補足 各経済圏の特徴 SAUは北米出身者優遇政策のある自称自由の経済圏。
 アーブラウは能力第一、ギャラルホルンアンチの経済圏。
 オセアニア連邦は、縁故と根回しを重視する全会一致好きの経済圏。
 アフリカユニオンは、普段は身内で争いあうが外敵には一致して対処する経済圏。





病って奴は、油断が大敵

 ミレニアム島にある航空施設、昨日までは鉄華団の貸切であったこの施設は、今現在島の生存者全員の宿泊施設となっていた。

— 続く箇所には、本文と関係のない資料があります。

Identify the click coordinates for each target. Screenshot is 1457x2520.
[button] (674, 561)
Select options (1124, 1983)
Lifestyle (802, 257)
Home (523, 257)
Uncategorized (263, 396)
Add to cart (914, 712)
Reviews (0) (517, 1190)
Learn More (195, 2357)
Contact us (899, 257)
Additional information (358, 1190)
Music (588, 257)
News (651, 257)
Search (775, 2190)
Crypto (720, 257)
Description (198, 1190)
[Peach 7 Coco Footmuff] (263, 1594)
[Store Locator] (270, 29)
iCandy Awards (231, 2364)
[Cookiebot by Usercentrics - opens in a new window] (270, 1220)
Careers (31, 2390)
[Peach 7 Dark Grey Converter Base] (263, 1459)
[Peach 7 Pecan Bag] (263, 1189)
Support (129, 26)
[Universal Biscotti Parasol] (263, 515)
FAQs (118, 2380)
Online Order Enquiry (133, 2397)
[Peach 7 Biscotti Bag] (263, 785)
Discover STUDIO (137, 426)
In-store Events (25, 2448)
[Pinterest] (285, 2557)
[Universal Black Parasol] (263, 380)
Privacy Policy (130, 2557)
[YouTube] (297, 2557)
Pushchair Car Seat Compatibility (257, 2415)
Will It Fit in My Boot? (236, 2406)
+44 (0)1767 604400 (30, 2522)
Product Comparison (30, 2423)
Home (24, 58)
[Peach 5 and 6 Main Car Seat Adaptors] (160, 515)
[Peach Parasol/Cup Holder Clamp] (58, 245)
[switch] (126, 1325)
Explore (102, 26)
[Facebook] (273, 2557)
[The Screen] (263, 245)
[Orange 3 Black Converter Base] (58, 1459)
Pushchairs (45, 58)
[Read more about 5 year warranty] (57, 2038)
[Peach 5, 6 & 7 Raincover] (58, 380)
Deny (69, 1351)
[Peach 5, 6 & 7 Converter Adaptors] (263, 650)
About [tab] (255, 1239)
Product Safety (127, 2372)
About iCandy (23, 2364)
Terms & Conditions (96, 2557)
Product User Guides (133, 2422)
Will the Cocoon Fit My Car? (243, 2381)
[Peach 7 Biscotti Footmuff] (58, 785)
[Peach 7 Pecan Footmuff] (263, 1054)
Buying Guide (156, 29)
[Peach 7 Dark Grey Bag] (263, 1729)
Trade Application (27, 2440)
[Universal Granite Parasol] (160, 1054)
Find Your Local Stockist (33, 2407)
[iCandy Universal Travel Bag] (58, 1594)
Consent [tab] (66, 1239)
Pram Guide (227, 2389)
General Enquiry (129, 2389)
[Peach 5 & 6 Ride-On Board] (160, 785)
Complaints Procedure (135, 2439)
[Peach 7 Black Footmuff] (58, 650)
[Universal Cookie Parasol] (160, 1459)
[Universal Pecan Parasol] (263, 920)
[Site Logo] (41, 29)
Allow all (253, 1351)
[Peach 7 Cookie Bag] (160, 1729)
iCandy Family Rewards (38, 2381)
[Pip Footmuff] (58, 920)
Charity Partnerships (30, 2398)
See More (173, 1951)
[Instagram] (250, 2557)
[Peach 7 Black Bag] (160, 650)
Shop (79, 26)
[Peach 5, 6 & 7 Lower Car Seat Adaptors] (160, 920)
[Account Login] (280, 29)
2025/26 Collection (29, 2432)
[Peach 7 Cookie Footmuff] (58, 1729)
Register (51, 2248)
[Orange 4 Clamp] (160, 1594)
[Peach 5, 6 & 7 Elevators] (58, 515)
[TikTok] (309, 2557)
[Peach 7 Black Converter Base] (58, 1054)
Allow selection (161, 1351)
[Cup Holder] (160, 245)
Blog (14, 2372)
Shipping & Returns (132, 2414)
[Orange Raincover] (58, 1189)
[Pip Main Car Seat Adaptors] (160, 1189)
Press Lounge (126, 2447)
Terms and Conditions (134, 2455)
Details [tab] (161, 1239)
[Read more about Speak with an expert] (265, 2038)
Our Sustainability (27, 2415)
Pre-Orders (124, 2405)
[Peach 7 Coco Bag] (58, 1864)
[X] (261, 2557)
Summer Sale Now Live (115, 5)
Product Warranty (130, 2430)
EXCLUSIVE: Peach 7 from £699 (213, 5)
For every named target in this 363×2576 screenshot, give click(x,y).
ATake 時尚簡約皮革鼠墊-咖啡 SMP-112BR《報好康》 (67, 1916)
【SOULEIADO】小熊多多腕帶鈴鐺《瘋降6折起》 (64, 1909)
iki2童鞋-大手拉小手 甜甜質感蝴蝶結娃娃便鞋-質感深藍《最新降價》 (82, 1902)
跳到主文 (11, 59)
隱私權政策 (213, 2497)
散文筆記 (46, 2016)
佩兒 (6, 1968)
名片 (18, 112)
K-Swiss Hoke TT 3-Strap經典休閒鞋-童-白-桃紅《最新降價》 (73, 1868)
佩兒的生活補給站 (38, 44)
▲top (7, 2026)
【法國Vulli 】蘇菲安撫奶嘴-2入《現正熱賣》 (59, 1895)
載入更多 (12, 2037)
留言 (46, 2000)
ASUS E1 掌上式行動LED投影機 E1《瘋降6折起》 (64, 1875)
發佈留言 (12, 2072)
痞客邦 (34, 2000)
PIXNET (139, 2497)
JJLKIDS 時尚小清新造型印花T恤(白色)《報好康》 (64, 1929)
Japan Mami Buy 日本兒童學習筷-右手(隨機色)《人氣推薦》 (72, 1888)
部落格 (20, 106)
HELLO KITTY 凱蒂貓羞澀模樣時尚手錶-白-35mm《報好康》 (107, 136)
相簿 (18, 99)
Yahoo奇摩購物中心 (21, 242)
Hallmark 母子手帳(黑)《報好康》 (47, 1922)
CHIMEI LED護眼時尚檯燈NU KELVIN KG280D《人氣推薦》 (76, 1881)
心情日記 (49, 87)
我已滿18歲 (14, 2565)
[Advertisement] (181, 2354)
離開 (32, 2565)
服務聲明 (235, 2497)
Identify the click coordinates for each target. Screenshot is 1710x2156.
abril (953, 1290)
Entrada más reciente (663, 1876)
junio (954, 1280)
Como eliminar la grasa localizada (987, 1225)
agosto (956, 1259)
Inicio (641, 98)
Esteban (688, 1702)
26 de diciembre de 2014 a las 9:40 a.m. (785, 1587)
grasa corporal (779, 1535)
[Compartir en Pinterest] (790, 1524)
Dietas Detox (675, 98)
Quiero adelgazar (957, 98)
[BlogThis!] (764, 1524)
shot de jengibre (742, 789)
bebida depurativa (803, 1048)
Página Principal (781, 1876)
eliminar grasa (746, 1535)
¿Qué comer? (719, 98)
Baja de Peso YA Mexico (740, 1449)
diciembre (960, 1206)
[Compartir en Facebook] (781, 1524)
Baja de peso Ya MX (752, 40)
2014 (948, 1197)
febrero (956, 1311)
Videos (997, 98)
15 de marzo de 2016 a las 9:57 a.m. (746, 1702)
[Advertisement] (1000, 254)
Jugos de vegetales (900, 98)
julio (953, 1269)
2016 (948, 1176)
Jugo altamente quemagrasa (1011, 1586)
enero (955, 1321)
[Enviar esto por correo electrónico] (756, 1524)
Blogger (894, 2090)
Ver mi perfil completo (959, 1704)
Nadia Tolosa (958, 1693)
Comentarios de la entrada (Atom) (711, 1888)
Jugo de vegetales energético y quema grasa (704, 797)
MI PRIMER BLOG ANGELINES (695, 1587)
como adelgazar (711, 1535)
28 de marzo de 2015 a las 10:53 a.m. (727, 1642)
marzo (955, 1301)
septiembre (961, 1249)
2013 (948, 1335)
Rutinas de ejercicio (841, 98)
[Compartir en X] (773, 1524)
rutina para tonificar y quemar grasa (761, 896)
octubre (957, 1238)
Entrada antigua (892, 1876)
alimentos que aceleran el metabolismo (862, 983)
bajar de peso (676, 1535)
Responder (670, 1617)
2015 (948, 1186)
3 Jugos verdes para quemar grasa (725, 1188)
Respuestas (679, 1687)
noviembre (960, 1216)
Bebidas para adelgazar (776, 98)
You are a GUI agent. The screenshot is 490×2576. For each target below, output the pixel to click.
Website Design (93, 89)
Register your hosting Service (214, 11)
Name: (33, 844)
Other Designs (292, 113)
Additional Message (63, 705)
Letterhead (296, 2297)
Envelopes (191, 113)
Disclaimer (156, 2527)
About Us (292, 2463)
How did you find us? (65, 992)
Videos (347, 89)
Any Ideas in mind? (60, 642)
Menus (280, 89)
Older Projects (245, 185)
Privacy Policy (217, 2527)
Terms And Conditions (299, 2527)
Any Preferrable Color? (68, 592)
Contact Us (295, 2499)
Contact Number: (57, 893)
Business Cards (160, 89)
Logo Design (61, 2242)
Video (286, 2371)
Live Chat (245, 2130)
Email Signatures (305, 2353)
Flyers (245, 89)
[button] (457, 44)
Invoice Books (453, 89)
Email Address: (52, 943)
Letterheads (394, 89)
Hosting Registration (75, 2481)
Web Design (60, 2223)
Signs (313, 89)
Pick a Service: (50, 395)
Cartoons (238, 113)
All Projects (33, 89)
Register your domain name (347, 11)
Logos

 炎上した蒔苗邸以外の宿泊可能施設がこの航空施設しかないためであるが、鉄華団と蒔苗邸従業員の全員を収容ができるほどの容量はなく、一部鉄華団団員が施設周辺にテントを張ったり、MSの収まっている格納庫に寝袋を置いたりする事で対応している。

 

 「どうもすみませんね。他に場所がありませんものでして」

 「いえ、大丈夫ですよ。僕らは雨風の凌げる場所なら文句はないですし、明日にはこの島を出ますから」

 

 格納庫で雪之丞とエーコの指示の元、MSの整備等に動き回る鉄華団員を見ながら、ビスケットと蒔苗邸の従業員らをまとめているひょろ長い警備員の青年、ホセこと穂世 巧(ほせ たくみ)は会話を交わす。

 

 「ああ、降下船を回収に来る、どこかの商会の船に乗せてもらうんでしたね」

 「ええ、蒔苗さんとの交渉もこの通りの結果でしたし。こちらとしても心苦しいところです」

 「いえ、先生がご迷惑をおかけしまして申し訳ありません。このお礼はいずれということで」

 「ええ、今後も良い取引につながる事を祈りますよ」

 

 傍から聞く分には、火災で焼け出された蒔苗邸の者たちを、元は間借りしているとはいえ受け入れ、怪我の手当てから寝床の世話までを見てくれた、鉄華団へのお礼の言葉。

 だが、現在秘密裏に進行している、蒔苗アーブラウ帰還計画に両者が関わっているとなると、その意味合いは変わってくる。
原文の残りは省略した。